He woke as usual at 5 a.m., swam a mile at the Y, read papers and was in the office at 7 for the senior staff meeting at 7:30. There was a meeting in the Situation Room about Afghanistan; a leadership meeting; a conversation with the Senate majority leader, Harry Reid, Democrat of Nevada; a meeting with Senator Orrin G. Hatch, Republican of Utah; budget meetings; several conversations with the president...
Mr. Obama had settled on his fellow Chicagoan to be his chief of staff well before he was elected. He was drawn to Mr. Emanuel’s experience in both the White House and Congress and called him “the whole package” of political acumen, policy chops and pragmatism. He is also a skilled compromiser. “He knows there is a time in this business to drop the switchblades and make a deal,” said Representative Adam H. Putnam, Republican of Florida.
Mr. Emanuel initially resisted taking the job. He came around after Mr. Obama insisted, saying these were momentous times and that the awesome tasks he faced required Mr. Emanuel’s help. The president-elect also assured Mr. Emanuel that the position would be the functional equivalent of “a No. 2” or “right-hand man,” according to a person familiar with their exchanges...

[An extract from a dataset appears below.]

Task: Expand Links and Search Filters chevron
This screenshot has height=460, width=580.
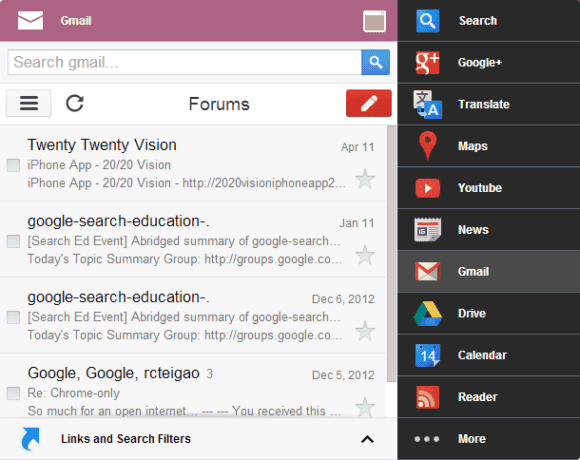Action: 367,439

Mr. Emanuel has been equally solicitous of Republicans in Congress (who also have been given access to Mr. Emanuel’s private contact information). On days he does not swim, he works out, and conducts business, at the House gym: 25 minutes on the bike, 20 minutes on the elliptical, 120 situps, 55 push-ups and many sweaty conversations with his former colleagues. In a recent encounter there, for instance, with Representative Peter Hoekstra, Republican of Michigan, Mr. Emanuel secured his support for Leon E. Panetta to head the Central Intelligence Agency.
Mr. Emanuel has also served as the administration’s chief headhunter. When the Office of Management and Budget director, Peter R. Orszag, had doubts about taking the job, Mr. Emanuel went into his default mode — jackhammering away at him, tracking him down in Hong Kong. “You can’t sit on the sidelines; you’ve got to come inside,” Mr. Emanuel told him.
Asked if “relentless” would be a fair characterization of Mr. Emanuel’s recruitment method, Mr. Orszag said, simply: “He’s Rahm. Come on.”